=== PROVIDED DATA ===
------------------------------------------------------------
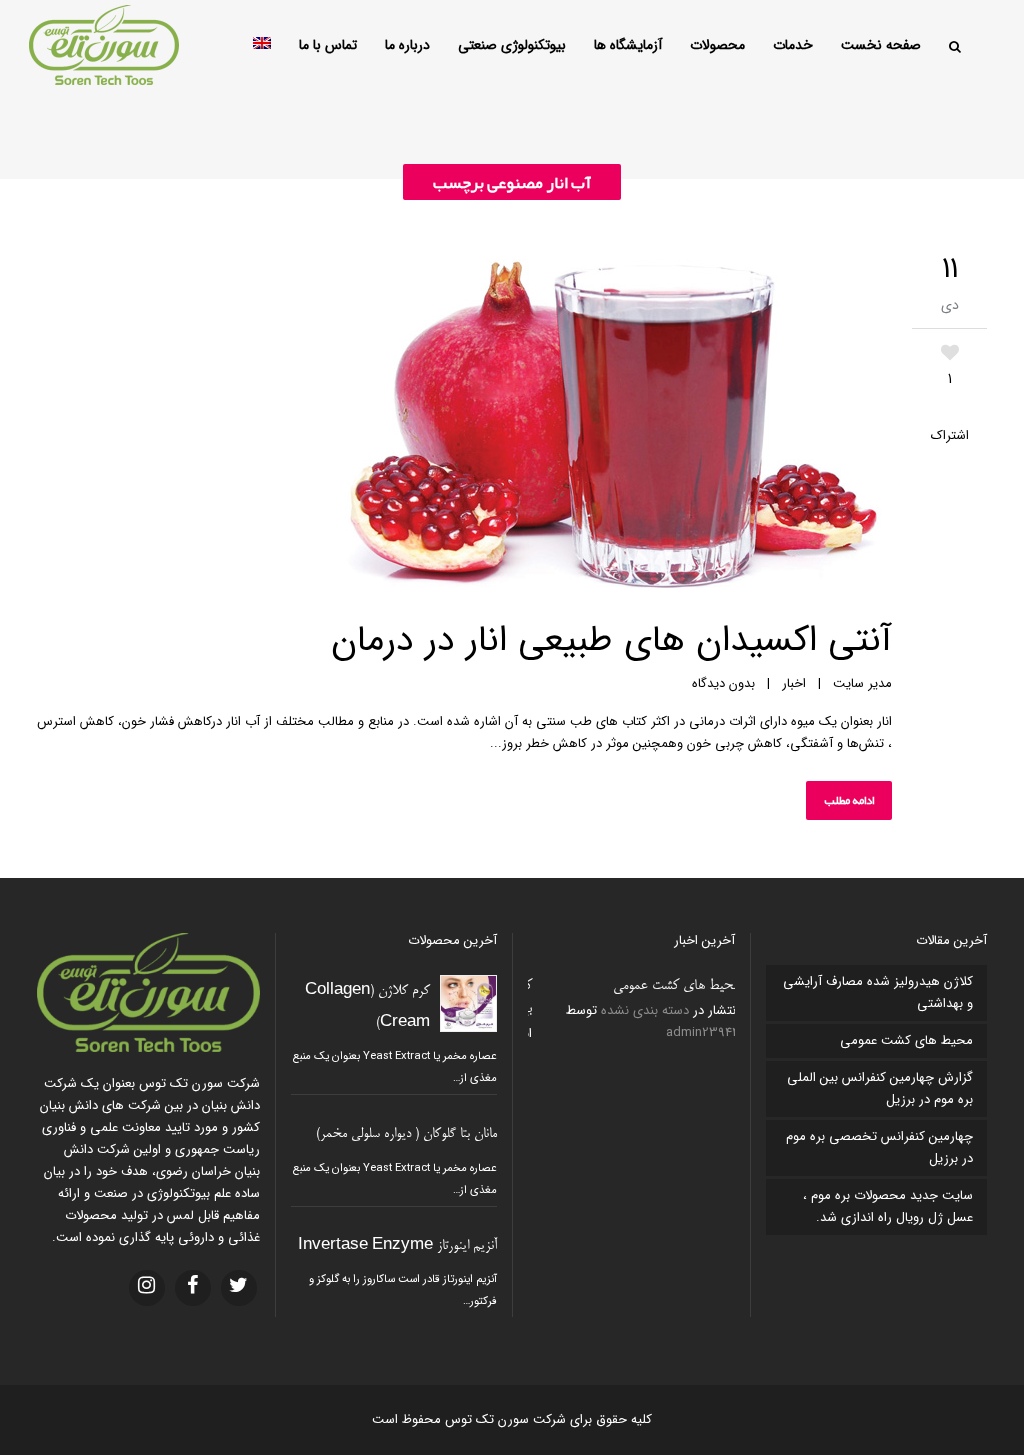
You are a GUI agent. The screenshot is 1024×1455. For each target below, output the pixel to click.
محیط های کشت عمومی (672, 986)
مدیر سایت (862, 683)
------------------------------------------------------------
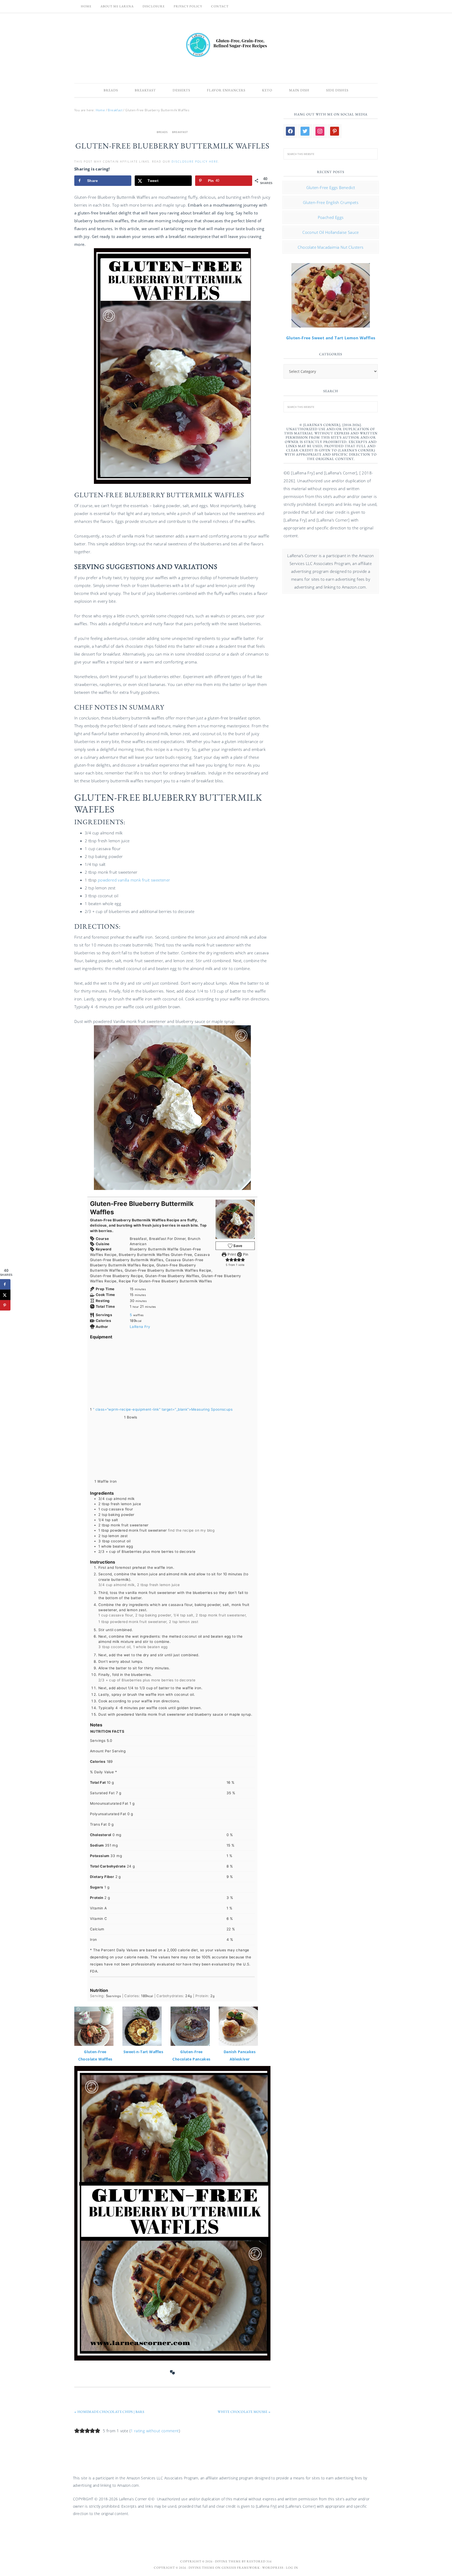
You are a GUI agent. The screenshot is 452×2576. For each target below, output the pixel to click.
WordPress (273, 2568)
------------------------------------------------------------
=== TASK INSTRUCTIONS ===
Only lines with the word "screenshot" should be collected from the material.

=== RESPONSE AREA ===
You are a GUI agent. The screenshot is 1024×1455. For each target below, output the pixel to click.
You are a GUI agent. The screenshot is 452×2576. For each target below, output the pixel to click.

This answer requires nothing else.